Reich: Student loan debt forgiveness is a huge problem for middle class Americans and poor Americans. Americans have $1.6 trillion in student debt. I often encounter people who have student debts going back 10 or 15 years; They’re still burdened by it.

So to the extent that he can do this with an executive order, not going through Congress, he’s going to try to do it. The real question is how much student debt and how much individual student debt he actually wants to forgive.

Well, how do you forgive student loan debt? How does that work? Is it even feasible financially? There’s only so much money to go around, right?

Well, it is feasible financially. But you’re absolutely right, there is only so much that the government can do. But the debt was processed by and is owned, in effect, by the government, through the Education Department. And so the Department of Education does have the power to forgive the loans, even without Congress.

What are some of the obstacles that are prohibiting student loan forgiveness from passing?

The real problem has to do with the bookend demographics: people who have already paid off their student debt, who might feel that they’re being treated unfairly since they paid their loans already. On the other side, you have people who are just starting to take on student debt, who might feel like, “Other people got their student loans forgiven, and now I don’t have a guarantee that I’m going to have mine forgiven. That seems unfair.”

So there is a question of fairness and equity and that makes it very tricky. 

Right, you have to consider all the people in the future who are going to be taking on student debt. Can this cycle of taking on debt and then having the government forgive it continue forever?

In theory, it could continue forever, but it’s very expensive. It would probably be more efficient to say, for example, that all public higher education be free, or that the government subsidize public universities up to a certain level of family income.

To instead do it this way, through student debt forgiveness, is a kind of an awkward and backwards solution that could lead to a lot of injustices. After all, Katie, it’s really the wealthiest third of Americans on average whose children go to college. The poorest two-thirds of American children tend not to go to college. What you want to do is make college more affordable.

So how do you do that? And how do you keep the cost of college from going up constantly, but keep colleges in business? It’s complicated, isn’t it?

It’s pretty complicated, but there’s some basic principles here. Number one: you want colleges to control their costs. Number two: you want to make sure that the for-profit colleges are not taking advantage of people, including very poor families. Number three: you want to make sure that college accessibility is maximized for the bottom two-thirds of Americans.

Can community college be part of the solution here?

I think community colleges are the great unsung heroes of the entire higher education system. Some of my best students are transfers from community colleges. They put in two years at a community college, and then they transferred to the University of California, Berkeley. You see that all over the country. So yes, community colleges need to be part of the larger solution.

Do you think Dr. Jill Biden is going to be a great advocate for figuring our way out of this morass of higher education?

Well, it certainly sounds like it. She’s very dedicated to higher education and also to affordable higher education. And you need somebody who understands the complexity of these systems and the needs of these students.

Our young people are — it sounds trivial to say — our future. I mean, they really are the most important investments we can make. And higher education is not a private investment. It is a public good in a democracy.

-=-=-=-=-

DIRECTIVES:
a) Answer each of these about the student loan interview:
(i) How much student debt do Americans hold in total?
(ii) Which government department has the power to forgive the loans, even without Congress?
(iii) Which university did the community college transfers go on to attend?
b) Reproduce the student loan interview between "It’s pretty complicated, but" and "the solution here?", inclusive.
c) What are all the numbered basic principles the student loan interview lays out for higher education?

INFORMATION SUPPLIED:
-=-=-=-=-

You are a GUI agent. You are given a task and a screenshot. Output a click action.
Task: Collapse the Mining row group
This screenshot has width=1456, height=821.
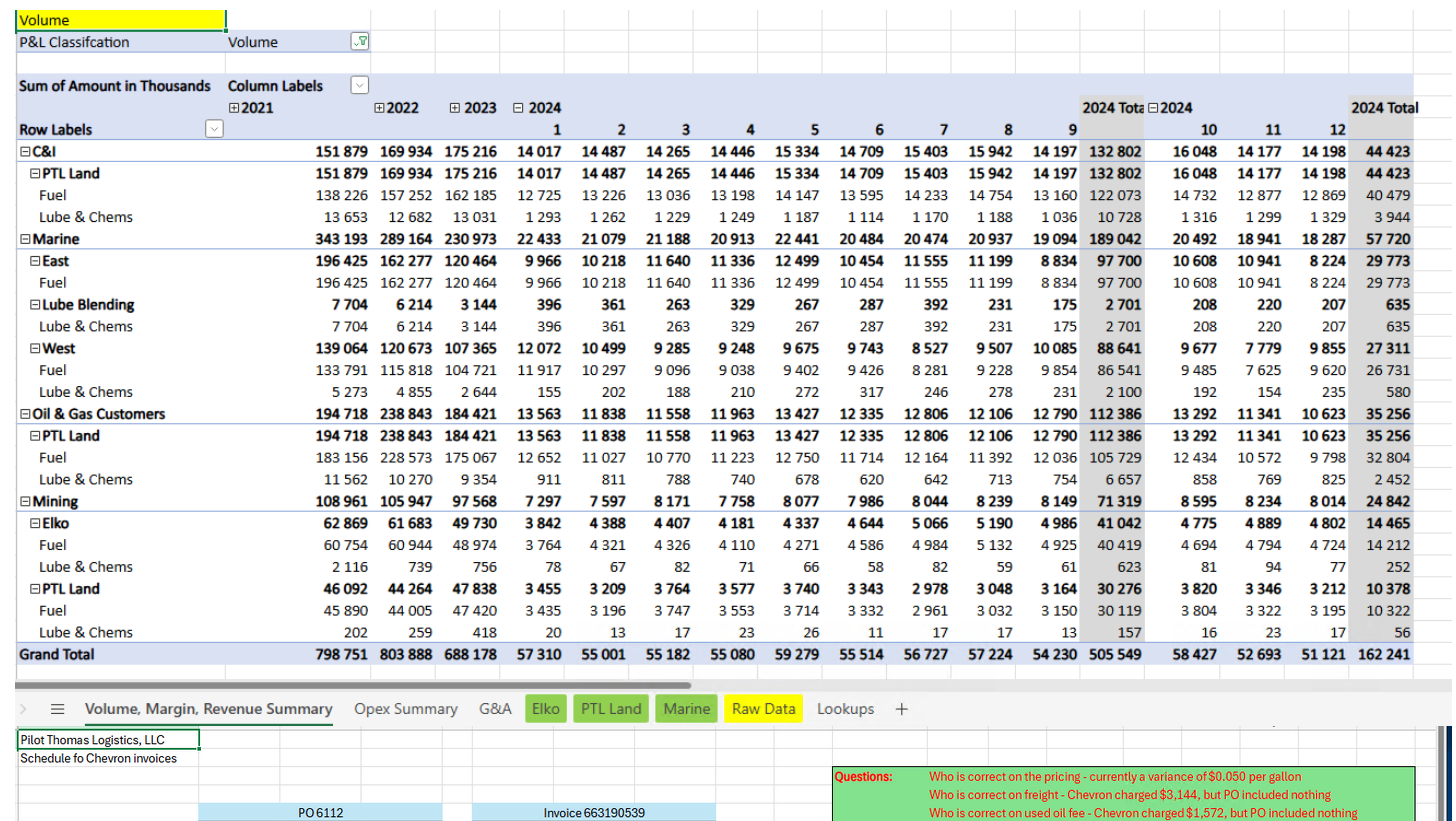(x=25, y=501)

-=-=-=-=-

SOLUTIONS TO THE PROBLEMS:
a)
(i) $1.6 trillion.
(ii) The Department of Education.
(iii) The University of California, Berkeley.

b)
It’s pretty complicated, but there’s some basic principles here. Number one: you want colleges to control their costs. Number two: you want to make sure that the for-profit colleges are not taking advantage of people, including very poor families. Number three: you want to make sure that college accessibility is maximized for the bottom two-thirds of Americans.

Can community college be part of the solution here?

c)
1. Colleges should control their costs.
2. For-profit colleges should not take advantage of people, including very poor families.
3. College accessibility should be maximized for the bottom two-thirds of Americans.